Even if it wasn’t vampiric blood drinking, but taking a pill, there still remain issues. Dream drugs like this, which most people in the population would want to take, pose a real risk of creating a disparity between those who can afford it and those who cannot. Who would get the drug, assuming it works?  Would this be covered under insurance? Would it be required (after all, keeping young is a great way to prevent chronic diseases of aging and that would save a lot of money). Even if the drug does not extend lifespan but extends youthfulness, the market would be enormous. Does society need a way to increase our social and health disparities? How much would one pay for this youth serum? How much could a company charge for it? One can imagine a society whose entire economy is based on selling or procuring this substance.

Now, I am not arguing against pursuing this science. I am suggesting that its potential social implications require serious study and discussion. Our society is built on the notion that a person lives and then dies. If suddenly death was no more, or the human life span was extended, then we would have to change the way we think about a lot of things like generations and retirement. Other scholars have written extensively on this topic elsewhere.

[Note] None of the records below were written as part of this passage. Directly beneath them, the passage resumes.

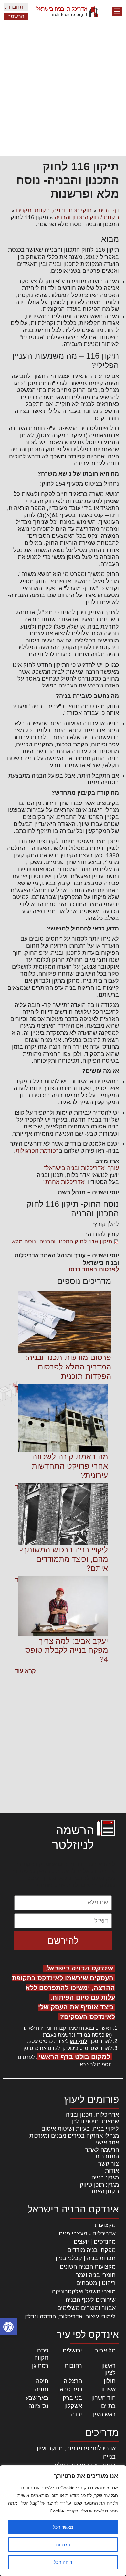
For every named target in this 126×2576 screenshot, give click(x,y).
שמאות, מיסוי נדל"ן (95, 2121)
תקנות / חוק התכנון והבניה (87, 217)
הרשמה (15, 16)
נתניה (41, 2389)
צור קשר (108, 2163)
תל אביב (105, 2350)
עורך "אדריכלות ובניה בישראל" (81, 1168)
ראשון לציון (108, 2369)
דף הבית (108, 210)
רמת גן (40, 2365)
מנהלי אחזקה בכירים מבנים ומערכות (74, 2135)
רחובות (73, 2365)
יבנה (76, 2414)
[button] (8, 2326)
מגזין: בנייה (105, 2177)
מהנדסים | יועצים (95, 2241)
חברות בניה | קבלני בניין (86, 2258)
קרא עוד (25, 1671)
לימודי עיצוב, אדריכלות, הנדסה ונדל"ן (70, 2316)
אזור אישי (107, 2142)
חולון (110, 2381)
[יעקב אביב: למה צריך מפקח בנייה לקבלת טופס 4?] (63, 1606)
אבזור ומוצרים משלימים (86, 2308)
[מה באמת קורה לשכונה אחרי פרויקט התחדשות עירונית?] (63, 1418)
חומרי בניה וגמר (96, 2275)
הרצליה (73, 2381)
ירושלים (72, 2350)
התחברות (15, 7)
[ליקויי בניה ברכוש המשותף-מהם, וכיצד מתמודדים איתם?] (63, 1514)
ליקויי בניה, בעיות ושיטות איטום (80, 2128)
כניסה (98, 2035)
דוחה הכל (63, 2562)
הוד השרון (103, 2398)
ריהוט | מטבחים (96, 2283)
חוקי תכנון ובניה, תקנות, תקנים (54, 210)
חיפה (42, 2381)
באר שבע (37, 2398)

On another front, although the new trend in science is for a researcher to make a discovery so that he or she can start a company that will license/manufacture/sell the idea/product, this still feels like a conflict of interest. You can’t serve the master of your institution (and ideally the pursuit of knowledge) and at the same time be influenced by dreams of IPOs and stock options that will make you wealthy. The temptation to cut corners, to ignore troubling results, to protect human subjects, and to maintain objectivity is compromised.

Before venturing further into the absurdum, it’s important to remember that at the moment, a few genetically similar mice are living younger. That youth comes with a cost—being a conjoined twin. Eternal youth comes with a price whether a loss of freedom, spending large sums of money, or knowing the right people to get access. Before leaping into human trials, it would seem that there is some work to be done. In the meantime, I need to go shopping for a coffin and black cape.